BaseDelay time.Duration
// MaxDelay caps exponential backoff and Retry-After delays.
// Zero uses the package default.
MaxDelay time.Duration
}
RetryConfig controls retries for transient provider HTTP failures.
func DefaultRetryConfig ¶
func DefaultRetryConfig() RetryConfig
DefaultRetryConfig returns the retry defaults used by bundled providers.

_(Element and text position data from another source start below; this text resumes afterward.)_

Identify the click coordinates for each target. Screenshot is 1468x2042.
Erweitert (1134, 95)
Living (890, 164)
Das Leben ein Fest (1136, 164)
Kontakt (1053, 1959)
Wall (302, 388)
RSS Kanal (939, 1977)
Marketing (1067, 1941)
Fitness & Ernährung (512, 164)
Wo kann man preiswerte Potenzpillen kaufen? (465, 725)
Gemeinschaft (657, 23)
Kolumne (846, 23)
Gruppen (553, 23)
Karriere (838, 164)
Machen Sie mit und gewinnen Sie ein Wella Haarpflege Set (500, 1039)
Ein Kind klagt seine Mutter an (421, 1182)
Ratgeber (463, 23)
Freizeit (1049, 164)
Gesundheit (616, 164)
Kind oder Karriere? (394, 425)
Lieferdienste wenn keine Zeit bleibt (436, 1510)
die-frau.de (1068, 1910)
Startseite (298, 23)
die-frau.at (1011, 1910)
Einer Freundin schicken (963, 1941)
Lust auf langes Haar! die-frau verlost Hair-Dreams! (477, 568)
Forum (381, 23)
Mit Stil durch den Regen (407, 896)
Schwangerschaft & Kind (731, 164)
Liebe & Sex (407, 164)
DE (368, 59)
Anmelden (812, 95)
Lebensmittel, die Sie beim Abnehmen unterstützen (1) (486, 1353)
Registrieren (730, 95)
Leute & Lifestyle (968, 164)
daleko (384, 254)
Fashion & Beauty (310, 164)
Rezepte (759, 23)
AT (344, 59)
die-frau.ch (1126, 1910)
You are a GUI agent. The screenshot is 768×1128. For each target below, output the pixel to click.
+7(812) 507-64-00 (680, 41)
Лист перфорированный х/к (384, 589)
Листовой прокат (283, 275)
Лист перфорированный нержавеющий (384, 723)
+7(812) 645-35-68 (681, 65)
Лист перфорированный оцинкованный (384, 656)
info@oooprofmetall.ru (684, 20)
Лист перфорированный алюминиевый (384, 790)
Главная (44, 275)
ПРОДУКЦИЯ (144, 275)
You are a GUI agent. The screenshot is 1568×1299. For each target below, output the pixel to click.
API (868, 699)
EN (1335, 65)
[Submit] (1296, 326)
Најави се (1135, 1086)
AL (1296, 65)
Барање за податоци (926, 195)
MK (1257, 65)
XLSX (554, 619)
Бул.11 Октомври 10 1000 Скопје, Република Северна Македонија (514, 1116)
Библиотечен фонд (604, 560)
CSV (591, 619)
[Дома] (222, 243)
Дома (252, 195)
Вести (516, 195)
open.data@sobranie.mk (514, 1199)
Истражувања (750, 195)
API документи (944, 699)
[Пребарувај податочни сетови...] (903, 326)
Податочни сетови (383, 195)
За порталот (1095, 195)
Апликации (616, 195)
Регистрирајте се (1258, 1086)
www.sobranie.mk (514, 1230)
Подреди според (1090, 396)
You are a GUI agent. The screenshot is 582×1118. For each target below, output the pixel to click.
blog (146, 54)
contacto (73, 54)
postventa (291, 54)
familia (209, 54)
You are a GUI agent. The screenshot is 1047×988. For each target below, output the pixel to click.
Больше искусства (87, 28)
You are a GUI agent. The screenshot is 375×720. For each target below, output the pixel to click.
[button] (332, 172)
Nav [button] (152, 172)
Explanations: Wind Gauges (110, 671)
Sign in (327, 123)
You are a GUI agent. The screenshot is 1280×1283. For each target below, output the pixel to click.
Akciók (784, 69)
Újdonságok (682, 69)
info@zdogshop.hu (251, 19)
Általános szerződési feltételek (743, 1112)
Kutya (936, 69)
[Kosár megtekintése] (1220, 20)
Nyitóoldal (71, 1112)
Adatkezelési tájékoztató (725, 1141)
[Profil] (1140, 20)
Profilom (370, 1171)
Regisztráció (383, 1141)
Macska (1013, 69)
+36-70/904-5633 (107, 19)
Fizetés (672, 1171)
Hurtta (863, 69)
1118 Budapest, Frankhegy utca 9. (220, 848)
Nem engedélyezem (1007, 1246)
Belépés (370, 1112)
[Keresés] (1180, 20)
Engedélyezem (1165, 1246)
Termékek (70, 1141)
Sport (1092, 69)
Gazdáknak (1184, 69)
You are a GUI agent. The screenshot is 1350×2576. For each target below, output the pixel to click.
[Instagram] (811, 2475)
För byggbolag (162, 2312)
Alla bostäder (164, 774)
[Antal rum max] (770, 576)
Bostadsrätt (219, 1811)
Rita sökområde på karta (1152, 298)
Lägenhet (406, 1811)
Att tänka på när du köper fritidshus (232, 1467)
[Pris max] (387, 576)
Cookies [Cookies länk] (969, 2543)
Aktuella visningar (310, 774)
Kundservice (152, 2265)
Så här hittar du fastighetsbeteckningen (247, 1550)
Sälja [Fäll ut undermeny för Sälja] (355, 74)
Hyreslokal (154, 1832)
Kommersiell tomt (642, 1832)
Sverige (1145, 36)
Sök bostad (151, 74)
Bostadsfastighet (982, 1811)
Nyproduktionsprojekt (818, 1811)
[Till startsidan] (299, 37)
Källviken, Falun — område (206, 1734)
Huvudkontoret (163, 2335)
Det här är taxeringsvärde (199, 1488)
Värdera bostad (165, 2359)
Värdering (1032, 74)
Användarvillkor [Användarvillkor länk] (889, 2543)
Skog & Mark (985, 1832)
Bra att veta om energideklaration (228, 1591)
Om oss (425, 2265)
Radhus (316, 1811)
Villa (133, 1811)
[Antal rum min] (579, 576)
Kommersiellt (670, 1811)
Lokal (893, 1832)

func (RetryConfig) Validate ¶
func (cfg RetryConfig) Validate() error
Validate reports whether cfg is internally consistent.
type RunResult ¶
type RunResult struct {
Cases []CaseResult
}
RunResult is the deterministic output of a suite execution.
type Runner ¶
type Runner struct {
// contains filtered or unexported fields
}
Runner executes registered cases and returns structured results without depending on the testing package.
type Suite ¶
type Suite struct {
// contains filtered or unexported fields
}
Suite is a testing wrapper around Runner.
func (*Suite) Case ¶
func (s *Suite) Case(name string, opts ...CaseOption)
Case registers one evaluation case and fails the test if it is invalid.